The facilitation of tax avoidance strategies could constitute a violation of international human rights law, according to a new report by the International Bar Association.
- provides a detailed overview of tax abuses and secrecy jurisdictions
- investigates the links between tax abuses, poverty and human rights
- draws on case studies from Brazil, Jersey and the SADC region
- evaluates responsibilities and remedies to counter tax abuses affecting human rights
- delivers unique recommendations for states, business enterprises and the legal profession
For the purposes of this report, tax abuses include the tax practices that are contrary to the letter or spirit of domestic and international tax laws and policies. They include tax evasion, tax fraud and other illegal practices − including the tax losses resulting from other illicit financial flows such as bribery, corruption and money laundering. The term ‘tax abuse’ also includes tax practices that may be legal, strictly speaking, but are currently under scrutiny because they avoid a ‘fair share’ of the tax burden and have negative impacts on the tax revenues and economies of developing countries.
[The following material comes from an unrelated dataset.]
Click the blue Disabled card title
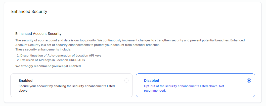 pos(152,81)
This report covers developments in international tax cooperation on issues such as automatic exchange of information, and base erosion and profit-shifting. It also assesses trends in international development policy which are increasingly focused on strengthening good tax governance in developing countries – thereby reducing dependency on foreign aid and improving development outcomes. It demonstrates the evolution of international human rights law and policy, whilst highlighting tax abuses as a pressing human rights concern.
The Task Force’s goals and objectives are:
1. To publish an innovative report containing findings and a set of recommendations on the interaction between illicit financial flows, poverty and human rights.
2. To widely disseminate the report with the view of pushing the issue of tax evasion and human rights onto global policy agendas, and sustaining discussion thereafter.
3. To incite multi-level policy changes in the area of tax evasion and economic, social and cultural rights adjudication to help end global poverty.
The report cites the following topics for relevance in its comprehensive discussion:
- OECD BEPS Action Plan
- OECD Anti-Bribery Convention
- OECD “Tax Inspectors Without Borders” initiative (refer to 9 June posting)
- G8 and G20 countries
- US FATCA rules
- US Dodd Frank legislation
- UK House of Commons
- UN Guiding Principles on Business and Human Rights
- EU Accounting and Transparency Directives
- Extractive Industries Transparency Initiative (EITI) (39 countries have signed up)
This report provides interesting insights into the complex relationship of international taxes and non-tax principles and objectives, for which all international tax executives should be aware. Appendices of the report provide suggested recommendations for States, international business and the legal profession to help combat today’s conflicts.